Comparison of antagonistic effects of nanoparticle-selenium, selenium-enriched yeast and sodium selenite against cadmium-induced cardiotoxicity via AHR/CAR/PXR/Nrf2 pathways activation.

Selenium (Se), a nutritionally essential mineral for humans and animals, has a significant antagonistic effect on heavy metal cadmium (Cd) biotoxicity. Still, the impact of different Se sources on alleviating Cd toxicity has received only limited attention. Therefore, the purpose of the current study was to assess the mitigation level of Cd-induced cardiotoxicity by different sources such as nanoparticles of Se, Se-rich yeast, and sodium selenite (SS).
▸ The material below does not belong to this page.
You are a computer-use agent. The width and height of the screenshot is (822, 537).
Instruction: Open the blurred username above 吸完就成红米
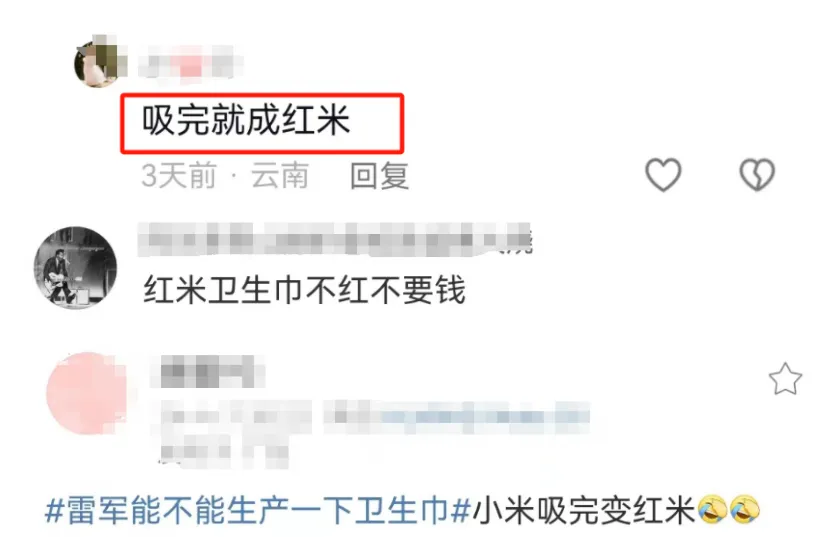coord(191,63)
The results evidenced that the presence of Cd led to a significant increase in biochemical parameters such as lactate dehydrogenase and creatine kinase, as well as histopathological lesions in the heart of chickens. Cd exposure also resulted in more extensive effects on phase I metabolism enzymes and transcript cytochrome P450 isoforms, elevated the levels of malondialdehyde (MDA), glutathione (GSH), and hydrogen peroxide (HO) and depressed total superoxide dismutase (T-SOD), copper-zinc SOD (Cu-Zn SOD), total antioxidant capacity (T-AOC) and catalase (CAT), glutathione peroxidase (GSH-Px), and glutathione-S-transferase (GST) activities. The expression of nuclear receptors, aryl hydrocarbon receptor (AHR), constitutive androstane receptor (CAR), and pregnane X receptor (PXR) was declined, down-regulated nuclear factor erythroid 2-related factor 2 (Nrf2) and its downstream targets in the Cd-treat group. Notably, Se sources application alleviated Cd toxicity by triggering AHR/CAR/PXR/Nrf2 signaling pathway to promote restoring antioxidant defense system and phase I metabolism enzymes system. However, when compared to the effectiveness of antagonism, the nanoparticles of Se were superior in relieving Cd-induced cardiotoxicity via AHR/CAR/PXR/Nrf2 pathway activation than other Se-sources.